As they rebuild, however, more questions are going to be raised.
As I watched the building burn on Friday, it might seem strange, but one of my first thoughts was, “This really puts some of Aurora’s recent squabbles into perspective.”
Over the last few months (and let’s be truly honest with each other, the last few years and decades), there has been increasing discussions, debate, and bickering over just what should be done with Aurora’s Downtown Core.
Aurora’s Promenade Plan is intended to provide prescriptions for new builds and planning that would foster not only a sense of community, but an attractive, walkable, community. The proposed Heritage Conservation District, the boundaries for which Aurora United Church fell just short, is intended to preserve a heritage flavour of the community while fitting into the rest of the plans.
Most recently, Council approved the Community Improvement Plan, which is ostensibly there to provide some financial supports and incentives to spruce up Aurora’s Downtown Core, encourage intensification in the area and, when you get to the bottom line, restore the area to what it once was – the heart of a bustling community.
Of course, not all of these plans were approved unanimously – although the Community Improvement Plan came very close – as some of Aurora’s lawmakers professed different visions for Aurora’s Downtown Core.
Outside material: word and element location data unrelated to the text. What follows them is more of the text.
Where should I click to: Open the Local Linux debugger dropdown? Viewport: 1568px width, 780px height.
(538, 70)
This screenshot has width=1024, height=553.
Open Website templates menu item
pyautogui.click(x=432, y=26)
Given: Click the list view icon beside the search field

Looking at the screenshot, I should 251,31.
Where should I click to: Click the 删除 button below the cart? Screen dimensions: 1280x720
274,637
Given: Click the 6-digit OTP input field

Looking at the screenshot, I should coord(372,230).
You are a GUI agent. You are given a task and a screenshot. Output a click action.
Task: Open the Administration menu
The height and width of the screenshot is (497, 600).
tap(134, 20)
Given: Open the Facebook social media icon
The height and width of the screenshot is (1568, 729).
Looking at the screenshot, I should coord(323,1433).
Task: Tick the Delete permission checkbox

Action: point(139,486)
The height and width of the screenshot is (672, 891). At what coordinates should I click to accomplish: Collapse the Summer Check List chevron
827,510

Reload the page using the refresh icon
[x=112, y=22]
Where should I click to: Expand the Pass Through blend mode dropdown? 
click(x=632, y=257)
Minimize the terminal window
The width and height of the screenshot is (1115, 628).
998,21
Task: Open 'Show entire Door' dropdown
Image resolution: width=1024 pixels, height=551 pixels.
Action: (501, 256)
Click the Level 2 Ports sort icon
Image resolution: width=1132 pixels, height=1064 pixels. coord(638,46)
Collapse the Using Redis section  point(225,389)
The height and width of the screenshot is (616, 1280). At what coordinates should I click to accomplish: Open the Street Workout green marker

At least one has said they do not see any sort of decay in this area, as storefronts are shuttered and businesses struggle.
There have been roundabout debates for almost 13 years on what to do with Library Square, when the majority of the community seems to be on the same page on just what should be done, lest a decision after over a decade is “rushed”, and on and on it goes.
Whether or not one can see the decay in the area, or whether or not one recognizes the urgency in moving forward on some of these plans, and some of these constraints, there is one certainty: the heart of the community is no longer in decay, it is not something that can be fobbed off until a sexier new vision comes along, or something that can simmer away on the backburner until the next Council is elected and can take all the glory.
The heart of the community now has an open, weeping wound.
It is time to put differences aside, confine politicking to the campaign trail rather than the council table and, if need be, bite the bullet, and get down to business plotting a course of action everyone in a position of power can live with and get behind, not only to revitalize the area, but also help the community at heart, still reeling from the gut punch that was Friday, get back on its feet.